**Problems and tasks**
A: Translate this sentence from the Ryanair 737 Max article into Spanish: "Ryanair group chief executive Michael O'Leary indicated on a third-quarter earnings call in February that the carrier could place another Max order once the aircraft had returned to service."
B: Carry on the Ryanair 737 Max article from the point where it stops.

**Exercise passage**
Ryanair may “take advantage of market softness” and add to its Boeing 737 Max orderbook by the end of the year, Davy Research has predicted in a new report.

Davy’s analysis, published on 16 September, foresees an “uneven road to recovery” for Europe’s airlines, with capacity likely to be 20% lower in 2021 than in 2019 as “the bulk of airlines shrink operations”. This will “create opportunities” for low-cost carriers to grow their networks and expand their fleets.

“We expect Ryanair to take advantage of market softness in the coming years with a Boeing Max announcement likely before year-end,” suggests Davy in its report.

Cirium fleets data shows that Ryanair has 129 Max 200 aircraft on firm order, none of which have yet been delivered, and holds options on an additional 75. The airline hopes to introduce its first Max this year and expects to take delivery of 40 ahead of the 2021 summer season.

Ryanair group chief executive Michael O’Leary indicated on a third-quarter earnings call in February that the carrier could place another Max order once the aircraft had returned to service.

The airline has been shoring up its balance sheet in recent weeks, having raised €400 million ($472 million) through a share offering and issued a five-year €850 million eurobond at a fixed rate of 2.875%.

Davy points out in its analysis that airlines have raised a total of €204 billion of new debt this year, of which €41 billion has come from the capital markets.

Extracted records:
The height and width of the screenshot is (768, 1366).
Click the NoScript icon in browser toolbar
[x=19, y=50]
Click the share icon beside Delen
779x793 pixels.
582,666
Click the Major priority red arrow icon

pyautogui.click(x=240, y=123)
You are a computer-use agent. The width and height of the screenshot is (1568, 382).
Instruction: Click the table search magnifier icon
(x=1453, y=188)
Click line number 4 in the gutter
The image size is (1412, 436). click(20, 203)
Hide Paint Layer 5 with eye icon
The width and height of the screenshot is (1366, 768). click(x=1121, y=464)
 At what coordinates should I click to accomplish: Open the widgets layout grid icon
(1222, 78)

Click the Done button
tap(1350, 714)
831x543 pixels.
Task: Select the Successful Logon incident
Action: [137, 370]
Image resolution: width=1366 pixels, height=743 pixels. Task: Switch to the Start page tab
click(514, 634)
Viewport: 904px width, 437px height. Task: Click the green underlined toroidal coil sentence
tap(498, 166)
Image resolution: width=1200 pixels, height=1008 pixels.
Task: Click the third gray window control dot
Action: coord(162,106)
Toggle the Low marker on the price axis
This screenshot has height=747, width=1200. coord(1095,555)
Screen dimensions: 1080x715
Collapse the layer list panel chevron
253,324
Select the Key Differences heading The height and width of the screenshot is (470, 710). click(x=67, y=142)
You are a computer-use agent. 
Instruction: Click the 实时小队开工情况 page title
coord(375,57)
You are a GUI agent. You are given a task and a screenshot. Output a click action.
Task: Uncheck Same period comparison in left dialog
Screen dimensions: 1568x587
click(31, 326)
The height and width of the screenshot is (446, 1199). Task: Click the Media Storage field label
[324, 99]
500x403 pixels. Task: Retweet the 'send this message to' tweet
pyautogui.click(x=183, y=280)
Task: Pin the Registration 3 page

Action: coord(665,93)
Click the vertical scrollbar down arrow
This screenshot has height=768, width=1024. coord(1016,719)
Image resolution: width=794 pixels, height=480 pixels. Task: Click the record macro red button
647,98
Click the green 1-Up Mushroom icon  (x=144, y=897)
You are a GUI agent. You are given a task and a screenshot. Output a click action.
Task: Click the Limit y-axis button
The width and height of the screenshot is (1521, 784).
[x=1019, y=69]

**Responses to the exercise**
A: El consejero delegado del grupo Ryanair, Michael O'Leary, indicó en una conferencia de resultados del tercer trimestre celebrada en febrero que la aerolínea podría realizar otro pedido del Max una vez que el avión hubiera vuelto al servicio.

B:
“While the availability of capital market financing is positive, reflecting some confidence in the industry, the credit downgrades have raised the cost of borrowing in an era of low treasury yields,” says the report. “Consequently, airlines will exit the worst of the crisis not only with greater levels of debt but also with a higher cost of debt.”

Davy expects that the Covid-19 crisis will “hasten” the disappearance of “weaker airlines” such as Alitalia and Norwegian and cause “stronger airlines” such as Lufthansa to contract.

“As we enter the winter season, when cash burn is traditionally the highest, we expect more failures and heightened consolidation in the sector,” writes Davy. “There will be winners and losers, but all airlines may need to park parts of their fleet throughout the winter to protect cash balances.”

Airlines with the lowest costs will be among the winners and will be best-placed to take advantage of market opportunities, suggests the report: “In essence, we should be looking for an industry with less cost, less capacity and even fewer companies. Hence the opportunity.”